Luc 24, 50
Puis Jésus les emmena au dehors, jusque vers Béthanie ; et, levant les mains, il les bénit.
Puis Jésus les emmena au dehors, jusque vers Béthanie ; et, levant les mains, il les bénit.
Sur la date de l'Ascension, voyez Act. 1, 3. - Il les conduisit dehors : c'est-à-dire hors de Jérusalem, où le
Maître et les disciples s'étaient retrouvés après leurs rencontres en Galilée. - Vers Béthanie. D'après le récit
des Actes, 1, 12, l'Ascension de Jésus aurait lieu sur le mont des Oliviers, à un quart d'heure environ de
Béthanie ; et c'est en effet au somme principal de cette montagne célèbre, près du village musulman El-Tour,
que les chrétiens ont toujours vénéré l'emplacement de ce grand mystère. Voyez R. Riess, Atlas de la Bible,
pl. 6 ; Gratz, Théâtre des événements racontés dans les Saintes Écritures, t. 1, p. 256 et ss. ; Mgr. Mislin, les
saints Lieux, t. 3, p. 233 et ss. de la seconde édit. Mais, que la leçon des manuscrits B, C, D, L, Sinait. etc.

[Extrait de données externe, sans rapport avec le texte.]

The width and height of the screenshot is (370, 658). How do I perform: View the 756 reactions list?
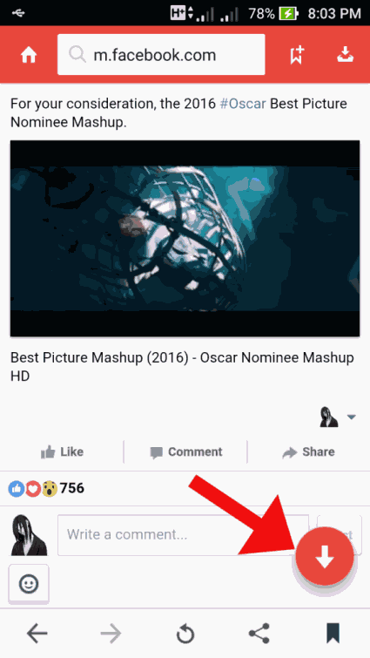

(« jusque vers ») soit authentique ou non, il n'est pas nécessaire d'interpréter les mots « vers Béthanie » avec
une rigueur mathématique ; ils peuvent fort bien s'appliquer au district qui avoisinait la bourgade ainsi
nommée. - Ayant levé les mains. L'élévation des mains était déjà, dans la liturgie mosaïque, le geste de la
bénédiction. Cfr. Lev. 9, 22. Ce rite subsiste encore chez les Juifs. Voyez D. Stauben, Scènes de la Vie juive
en Alsace, p. 168. Il est touchant de voir que le dernier acte du Seigneur Jésus sur la terre fut une
bénédiction.
Saint Luc ne dit rien absolument de tout ce qui se passa entre le Seigneur et les Apôtres pendant quarante-trois jours, et il joint sans intermédiaire au premier jour de la résurrection le dernier où Jésus quitta la terre pour remonter au ciel: «Ensuite il les emmena hors de la ville jusqu'à Béthanie». Ce fut d'abord à cause du nom de ce village qui signifie maison d'obéissance , car celui qui est descendu sur la terre pour expier la désobéissance des méchants, est remonté aux cieux pour récompenser l'obéissance des bons. Ce fut encore à cause de la position de ce village, situé sur le versant de la montagne des Oliviers, parce qu'en effet., la maison, de l'Église, modèle d'obéissance, a placé sur le versant de la montagne céleste, c'est-à-dire de Jésus-Christ, les fondements de sa foi, de son espérance et de sa charité. Le Sauveur bénit ensuite ceux à qui il venait de confier la mission d'instruire: «Et ayant élevé les mains, il les bénit».
Il les bénit en levant les mains, pour apprendre à celui qui est appelé à bénir les autres, qu'il doit être orné de toutes les vertus les plus éminentes et de la pratique des oeuvres les plus parfaites, c'est ainsi que nous élevons nos mains en haut.